M13 - Tutorial Logistic Regression Flashcards

Question 1

Q

Logistic Regression

basic idea
disadv of linear model
problems in practice: estimation
regression of parameters

Answer

A

DV is discrete
-> binary problems

–> you only have 0 and 1 as value of IV and DV
- probabilities can be less than zero or greater than 1
–> linear regr is only valid if the var have a linear relship: categorial variables dont have this
–> Logit regr expresses the multiple regr equation in log terms –> overcomes the problem of linearity
Y takes on values between 0 and 1: (value close to 0 means that it is unlikely to not have occured, close to 1 means that y is very likely to have occured)

log regr tries to determine the probability of occurence of a certain event using regression approach considering different influencing variables
regr parametrs cannot be interpreted as knwon from linear regression
through maximum likelihood

Question 2

Q

Classification table - block 0

what is included?
cut value:
hit rate:

Answer

A

block 0 only includes the constant in the model
it does not include explanatory variabes
-> predictions are only based on which category appears most often in the dataset
Cut value: indicates the point from which on the estimated probability of an observation is assigned to Y=1
hit rate: how often is this prediction right?

Question 3

Q

Classification table - Block 1

- what is included?

Answer

A

Block 1 comprises all IV

Question 4

Q

Wald test
- tests…

adv over LR
adv over t-test
disadv

Answer

A

–> tests how far the estimated parameters are from zero in SE

avd LR: only requires estimating one model
adv t-test: can test multiple parameters simultaneously
disadv: not standardized

= the wald test approximates the LR test

test the H0: bj = 0.
-> if H0 cannot be rejected: removing variables from the model will not substantially harm the fit of the model, since a predictor with a coeff that is very small relative to its SE is generally not doing much to help predct the DV.

Question 5

Q

Interpretation of Metric Variables 
- odds
- odds ratio
 =1
=2
=0.2
label in SPSS

Answer

A

odds: the likelihood of an event occuring relative to the likelihood of an event not occuring
odds ratio: “effect size” : how much do the odds (event occuring) increase/decrease when there is a unit change in the associated IV (OR = Odds after 1unit change/ original odds)
–> if >1, than as IV increases, th odds of the outcome occuring increases
–> if < 1, than as the predictor increases, the odds of the outcome occuring decreases
“the higher blabla, the lower the probability of blabla to occur”
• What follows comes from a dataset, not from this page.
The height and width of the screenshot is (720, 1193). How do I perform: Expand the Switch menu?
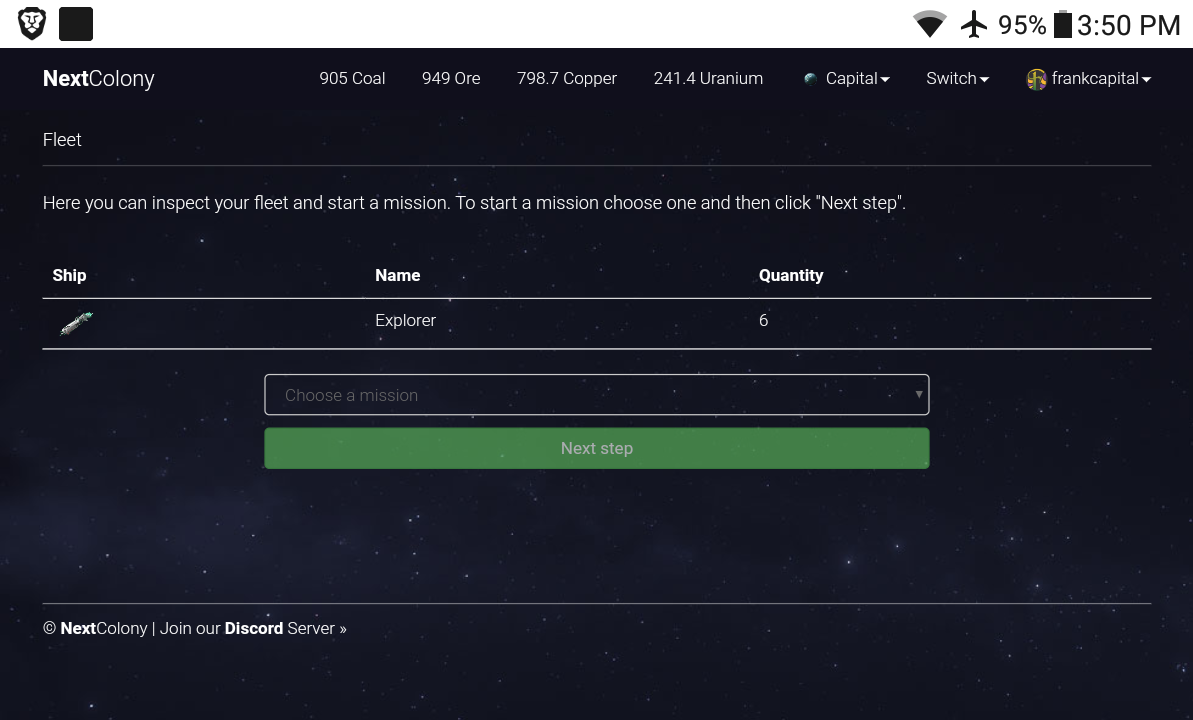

–> statement about how many percentages can only marginal effects give

SPSS: odds ratio : Exp(B)

Question 6

Q

z-test and t-test

difference?

Answer

A

t-test: 
ONE: compare sample mean with pop mean
TWO: compare two independent samples
- N < 30
- SD unkown
- student's t distribution
--> does the predictor have explanatory value?

z-test: compare sample mean with pop mean

N > 30
SD known
normally distributed

Question 7

Q

Pseudo-R²-Measure

Problem for logit
tries to …
types
values

Answer

A

for the logit there is no meassure exactly matching the R² of the OLS

…tries to quantify the fraction of variance explained by the logistic regression model - how well does the logistic model fit the data?

McFadden R², Cox & Snell R², Nagelkerke R²
values >0.1 acceptable, > 0.2 good

Question 8

Q

Ordered Logit

ordered logit model
DV

Answer

A

regr model for ordinal DV

–> extension of logistic regr model that applies to dichotomous DV, allowing for more than two ordered response categories (e.g. Likert-scale)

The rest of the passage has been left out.